Campi petroliferi in California - Reuters
Che dietro ci siano ragionamenti elettorali, di mercato o semplici strategie in un mondo alle prese con conflitti in crescita e sempre più pressioni verso la transizione energetica è certo. Sta di fatto che dopo un biennio in cui la corsa globale alle fonti energetiche ha avuto un’impennata, spuntano ora nuovi segnali di “pausa”. E non è un caso nemmeno che il tutto avvenga in un momento in cui alcune tradizionali vie commerciali, come la rotta attraverso il Mar Rosso bersagliata dai miliziani sciiti Houthi, sono nel mirino di gruppi armati. A livello globale la stretta sugli idrocarburi c’è. L’ha sottolineata nei giorni scorsi anche il Forum dei Paesi esportatori di gas (Gecf), che rappresenta oltre i due terzi delle forniture di gas mondiali e ha tra i suoi membri anche Qatar e Russia: la contrazione dei mercati globali del gas naturale, secondo il Forum, si allungherà addirittura fino al 2026.
Se dall’Arabia Saudita il gigante petrolifero Saudi Aramco ha annunciato ieri che non proverà ad aumentare la sua produzione di greggio a 13 milioni di barili al giorno, mantenendola a quota 12 milioni, da Washington il presidente Usa Joe Biden ha “messo in pausa” l’approvazione per nuovi mega-progetti di esportazione di gas naturale liquefatto (Lng), una mossa accolta con favore dagli ambientalisti e che potrebbe mantenere fino alle elezioni presidenziali del prossimo 5 novembre. In questa fase, ha spiegato il Dipartimento dell’Energia Usa, verrà condotta un’indagine sugli impatti economici e ambientali dei progetti. Biden, alla ricerca soprattutto del consenso dei giovani, tra i quali il dossier ambiente è in cima alla lista delle scelte elettorali, ha motivato la decisione soprattutto con considerazioni sulla crisi climatica, «la minaccia esistenziale del nostro tempo». Dietro, però, c’è anche il ragionamento sul fatto che il 2023 ha visto gli Usa già al top della produzione petrolifera e di gas naturale a livello globale e con un’autonomia energetica ormai consolidata. Non c’è necessità, al momento, di fughe in avanti, insomma, fermo restando che Washington ha sottolineato che per le aziende e i Paesi alleati – che dipendono dalle forniture di gas naturale Usa, dopo la scelta di rinunciare a quelle russe in seguito alla guerra in Ucraina – saranno sempre garantiti i quantitativi necessari di idrocarburi.

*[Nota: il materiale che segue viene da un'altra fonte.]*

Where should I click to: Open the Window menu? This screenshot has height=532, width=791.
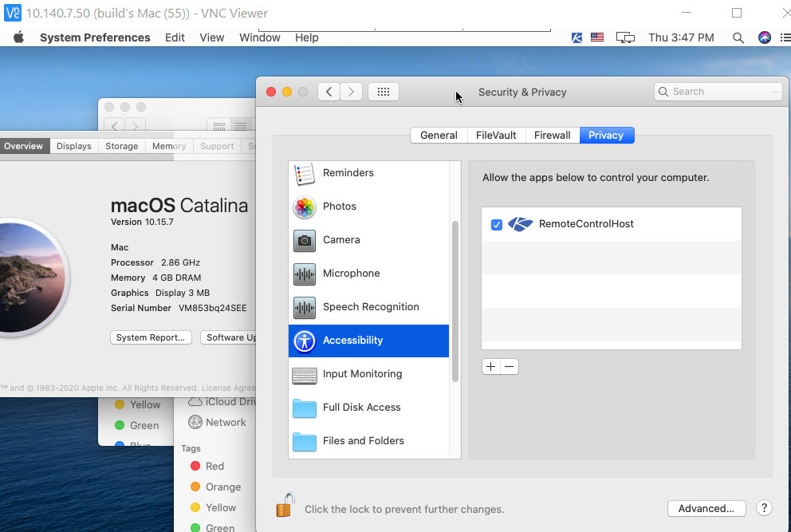(x=259, y=37)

L’Europa resta l’area mondiale con il maggior grado di dipendenza energetica (55,5%), mentre il dato scende al 20% per la Cina, il cui rallentamento dell’economia incide peraltro molto sul mercato. I prezzi del petrolio oscillano in questa fase tra i 75 e gli 80 dollari: ancora a settembre erano intorno ai 97 dollari. Non è un caso che a novembre scorso i produttori dell’Opec+ abbiano concordato tagli volontari alla produzione per un totale di circa 2,2 milioni di barili al giorno per il primo trimestre 2024, tagli che potrebbero proseguire anche oltre pur di sostenere i prezzi. Secondo l’Algeria, la produzione inferiore «mira a riorganizzare il mercato petrolifero internazionale sulla base dei suoi fondamentali, piuttosto che sottoporlo alle fluttuazioni irrazionali degli speculatori, responsabili di una crescente volatilità e di una significativa instabilità».

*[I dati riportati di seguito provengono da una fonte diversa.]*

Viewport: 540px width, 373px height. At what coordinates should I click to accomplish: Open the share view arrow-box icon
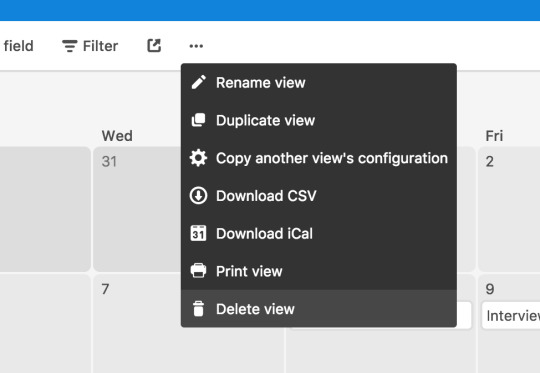tap(154, 45)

Tra le principali cause del calo dei prezzi, l’attivismo Usa, che nel 2023 hanno raggiunto una produzione da record nel settore oil & gas: un barile di greggio su otto, nel mondo, è ormai prodotto negli Stati Uniti. Negli ultimi tempi l’aumento di produzione ha fatto aumentare le accuse degli ambientalisti verso l’amministrazione Biden, tacciata di “ipocrisia” per il mancato mantenimento delle promesse di transizione ecologica e l’aumento di perforazioni, con l’obiettivo di mantenere sotto controllo i prezzi dei carburanti. La pausa annunciata ora da Washington – che avrà conseguenze a livello globale – è stata per questo accolta dagli ecologisti come una «pietra miliare».